Nudging Guideline-Concordant Antibiotic Prescribing: A Randomized Clinical Trial

Author Affiliations
  • 1RAND Corporation, Santa Monica, California
  • 2Clinical Pharmacy and Pharmaceutical Economics and Policy, University of Southern California, Los Angeles
  • 3RAND Corporation, Boston, Massachusetts
  • 4Division of General Medicine and Primary Care, Brigham and Women’s Hospital, Boston, Massachusetts
  • 5Harvard Medical School, Boston, Massachusetts
  • 6Anderson School of Management, University of California, Los Angeles
  • 7COPE Health Solutions, Los Angeles, California
  • 8QueensCare Family Clinics, Los Angeles, California
JAMA Intern Med. 2014;174(3):425-431. doi:10.1001/jamainternmed.2013.14191
Abstract

Importance  “Nudges” that influence decision making through subtle cognitive mechanisms have been shown to be highly effective in a wide range of applications, but there have been few experiments to improve clinical practice.

Objective  To investigate the use of a behavioral “nudge” based on the principle of public commitment in encouraging the judicious use of antibiotics for acute respiratory infections (ARIs).

Design, Setting, and Participants  Randomized clinical trial in 5 outpatient primary care clinics. A total of 954 adults had ARI visits during the study timeframe: 449 patients were treated by clinicians randomized to the posted commitment letter (335 in the baseline period, 114 in the intervention period); 505 patients were treated by clinicians randomized to standard practice control (384 baseline, 121 intervention).

Interventions  The intervention consisted of displaying poster-sized commitment letters in examination rooms for 12 weeks. These letters, featuring clinician photographs and signatures, stated their commitment to avoid inappropriate antibiotic prescribing for ARIs.

Main Outcomes and Measures  Antibiotic prescribing rates for antibiotic-inappropriate ARI diagnoses in baseline and intervention periods, adjusted for patient age, sex, and insurance status.

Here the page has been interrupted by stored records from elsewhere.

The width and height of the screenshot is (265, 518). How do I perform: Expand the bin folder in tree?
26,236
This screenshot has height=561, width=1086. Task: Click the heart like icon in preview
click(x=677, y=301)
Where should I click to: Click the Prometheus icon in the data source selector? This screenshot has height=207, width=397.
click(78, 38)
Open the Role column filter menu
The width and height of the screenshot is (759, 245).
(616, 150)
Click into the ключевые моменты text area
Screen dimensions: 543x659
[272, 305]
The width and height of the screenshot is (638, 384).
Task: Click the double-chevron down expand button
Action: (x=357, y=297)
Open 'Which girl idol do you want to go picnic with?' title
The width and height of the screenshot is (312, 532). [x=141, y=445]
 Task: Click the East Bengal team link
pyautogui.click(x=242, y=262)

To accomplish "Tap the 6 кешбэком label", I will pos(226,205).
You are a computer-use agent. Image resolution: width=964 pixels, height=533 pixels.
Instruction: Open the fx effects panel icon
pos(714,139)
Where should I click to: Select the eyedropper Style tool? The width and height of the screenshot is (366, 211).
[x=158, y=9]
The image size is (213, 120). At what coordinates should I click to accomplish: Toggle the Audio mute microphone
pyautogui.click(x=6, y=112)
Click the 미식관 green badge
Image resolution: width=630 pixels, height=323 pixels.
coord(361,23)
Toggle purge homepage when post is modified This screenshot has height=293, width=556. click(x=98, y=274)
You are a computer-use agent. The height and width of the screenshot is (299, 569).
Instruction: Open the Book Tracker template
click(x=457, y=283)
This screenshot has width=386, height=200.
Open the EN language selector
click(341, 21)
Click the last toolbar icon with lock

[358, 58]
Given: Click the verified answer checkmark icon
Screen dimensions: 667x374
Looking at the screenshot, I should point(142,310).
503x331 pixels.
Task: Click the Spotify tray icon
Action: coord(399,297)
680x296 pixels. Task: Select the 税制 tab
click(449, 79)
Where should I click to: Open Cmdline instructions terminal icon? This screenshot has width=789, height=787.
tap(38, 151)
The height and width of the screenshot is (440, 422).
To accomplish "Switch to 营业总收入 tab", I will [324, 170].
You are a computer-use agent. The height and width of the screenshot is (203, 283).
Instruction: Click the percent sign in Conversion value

Results  Baseline rates were 43.5% and 42.8% for control and poster, respectively. During the intervention period, inappropriate prescribing rates increased to 52.7% for controls but decreased to 33.7% in the posted commitment letter condition. Controlling for baseline prescribing rates, we found that the posted commitment letter resulted in a 19.7 absolute percentage reduction in inappropriate antibiotic prescribing rate relative to control (P = .02). There was no evidence of diagnostic coding shift, and rates of appropriate antibiotic prescriptions did not diminish over time.

Conclusions and Relevance  Displaying poster-sized commitment letters in examination rooms decreased inappropriate antibiotic prescribing for ARIs. The effect of this simple, low-cost intervention is comparable in magnitude to costlier, more intensive quality-improvement efforts.

Trial Registration  clinicaltrials.gov identifier: NCT01767064

Systems that depend on trusted professionals typically rely on rational models of human decision making. In health care, for example, we assume that the decisions of clinicians are based on scientific knowledge about best practices appropriately applied to each individual patient’s needs; we refer to this as the rational model of clinician decision making. However, clinician decisions often diverge from the rational model of decision making, even when practice guidelines exist and are widely accepted. An alternative model suggests that clinician decisions are influenced by psychosocial factors such as perceived demand from patients, desire to conform to behavior of peers, concern over the opinion or approval of one’s associates, and—importantly—the need to act in ways that are consistent with one’s previous public commitments.1-5 Some of these factors may contribute to overuse of medical care; others may be leveraged to reverse this tendency.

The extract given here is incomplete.